[Script] Provide regression test script to help benchmark regression in local env #1551

LeiWang1999 · 2025-12-28T14:32:22Z

This pull request introduces a new shell script, run_perf_regression.sh, designed to automate performance regression testing between the current branch and the latest upstream main. The script manages environment setup, virtual environments, and result reporting, making it easier to compare performance metrics across code changes.

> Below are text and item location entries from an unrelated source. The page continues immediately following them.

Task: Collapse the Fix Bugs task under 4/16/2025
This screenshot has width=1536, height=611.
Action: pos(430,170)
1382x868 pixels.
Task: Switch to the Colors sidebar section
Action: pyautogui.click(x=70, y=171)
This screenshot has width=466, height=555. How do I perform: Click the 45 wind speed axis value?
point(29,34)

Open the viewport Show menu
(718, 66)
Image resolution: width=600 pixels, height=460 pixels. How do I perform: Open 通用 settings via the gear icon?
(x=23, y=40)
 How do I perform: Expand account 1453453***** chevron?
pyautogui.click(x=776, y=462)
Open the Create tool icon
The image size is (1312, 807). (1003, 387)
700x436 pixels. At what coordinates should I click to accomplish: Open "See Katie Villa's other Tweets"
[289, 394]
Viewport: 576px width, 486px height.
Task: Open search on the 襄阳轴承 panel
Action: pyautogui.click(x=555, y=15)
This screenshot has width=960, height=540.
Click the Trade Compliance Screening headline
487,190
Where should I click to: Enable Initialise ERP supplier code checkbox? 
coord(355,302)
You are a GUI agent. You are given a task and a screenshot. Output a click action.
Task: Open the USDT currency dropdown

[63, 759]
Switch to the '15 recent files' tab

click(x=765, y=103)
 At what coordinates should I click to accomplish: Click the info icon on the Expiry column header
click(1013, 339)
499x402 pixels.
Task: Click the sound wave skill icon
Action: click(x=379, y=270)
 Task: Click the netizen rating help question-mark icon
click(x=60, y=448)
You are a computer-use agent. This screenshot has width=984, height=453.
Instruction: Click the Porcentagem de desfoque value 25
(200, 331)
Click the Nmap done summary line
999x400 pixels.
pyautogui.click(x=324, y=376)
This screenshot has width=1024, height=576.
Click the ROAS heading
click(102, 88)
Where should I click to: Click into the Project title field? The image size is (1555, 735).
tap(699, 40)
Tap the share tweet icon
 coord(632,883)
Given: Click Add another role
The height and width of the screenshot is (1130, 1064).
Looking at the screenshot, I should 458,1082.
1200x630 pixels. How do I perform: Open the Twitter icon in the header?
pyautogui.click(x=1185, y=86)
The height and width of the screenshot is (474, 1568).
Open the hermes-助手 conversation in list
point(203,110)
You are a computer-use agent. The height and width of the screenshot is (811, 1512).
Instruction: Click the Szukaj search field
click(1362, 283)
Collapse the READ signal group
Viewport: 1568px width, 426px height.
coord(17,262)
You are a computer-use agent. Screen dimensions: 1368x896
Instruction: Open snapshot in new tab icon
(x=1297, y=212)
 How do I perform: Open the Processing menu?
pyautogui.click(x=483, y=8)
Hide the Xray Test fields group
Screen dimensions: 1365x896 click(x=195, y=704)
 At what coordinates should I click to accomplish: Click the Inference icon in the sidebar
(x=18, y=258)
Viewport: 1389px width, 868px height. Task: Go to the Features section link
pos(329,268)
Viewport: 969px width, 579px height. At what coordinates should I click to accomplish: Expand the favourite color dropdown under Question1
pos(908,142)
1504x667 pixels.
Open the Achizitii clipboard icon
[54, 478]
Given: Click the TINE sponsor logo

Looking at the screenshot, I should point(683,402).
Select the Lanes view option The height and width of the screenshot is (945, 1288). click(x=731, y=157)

Key features of the new performance regression script:

Performance Regression Automation

Adds maint/scripts/run_perf_regression.sh, a comprehensive shell script that automates the process of building and testing both the current branch and upstream main in isolated Python virtual environments, handling environment variables, and generating markdown and plot results for performance comparisons.

Environment and Build Management

Implements logic to safely handle and restore local build artifacts, manage git remotes, and stash uncommitted changes to ensure reproducible results without interfering with the developer's workspace.
Supports skipping builds for either the new or old environment via environment variables, improving efficiency during repeated runs.

Result Reporting

Generates markdown and PNG plot outputs summarizing the regression results, and prints the markdown summary to the console for immediate review.

Summary by CodeRabbit

Tests
- Added performance regression testing infrastructure to detect and monitor performance changes across versions with automated test execution.
Chores
- Updated development environment configuration and tooling to support performance regression testing with isolated environments and detailed result reporting.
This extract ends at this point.